Exceptional sequences for the Grassmannian

Let K be a field of characteristic 0, and let V be a vector space over K of dimension n, and pick k < n. Let X be the Grassmannian Grass(k, V). We’ll briefly explore the (bounded) derived category of coherent sheaves of X, denoted {\bf D}^b(X).

1. Derived category review

For those unfamiliar with derived categories, here’s a quick summary. If A is any Abelian category, set K(A) to be the category of (co)chain complexes of A with the morphisms being chain maps modulo homotopy equivalence. Chain maps which induce isomorphisms are formally inverted, and the result is the derived category {\bf D}(A) of A. Usually we only want to consider bounded complexes, or at least complexes with finitely many nonzero (co)homology groups, and in this case we denote the category {\bf D}^b(A). The category is equipped with a shift functor, which just shifts the degrees of a given complex.

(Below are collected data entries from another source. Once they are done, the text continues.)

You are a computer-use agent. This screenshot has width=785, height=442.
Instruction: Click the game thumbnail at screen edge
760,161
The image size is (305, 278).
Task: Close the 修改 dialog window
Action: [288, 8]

One thing we can do is reformulate derived functors. Given a left exact functor F \colon A \to B, we define its right derived functor {\bf R}f \colon {\bf D}^b(A) \to {\bf D}^b(B) as follows. Given an object X in A, an injective resolution X \to I^\bullet of X becomes an isomorphism in {\bf D}^b(A) (considering X as a complex with one nonzero term), so we define {\bf R}F(X) to be the complex obtained by applying F to I^\bullet. Actually, we don’t need an injective resolution, we only need a resolution consisting of F-acyclic objects (i.e., the usual right derived functors of F vanish for them). To define {\bf R}F on a general complex C^\bullet, we need to find a double complex C^\bullet \to I^{\bullet, \bullet} which is term by term an injective resolution for each C^i (these are called Cartan–Eilenberg resolutions). Then we apply F to the total complex of I^{\bullet, \bullet}. A similar story is true for right exact functors G, so we get left derived functors {\bf L}G. For notation, the left derived functor of the tensor product is denoted \stackrel{\bf L}{\otimes}.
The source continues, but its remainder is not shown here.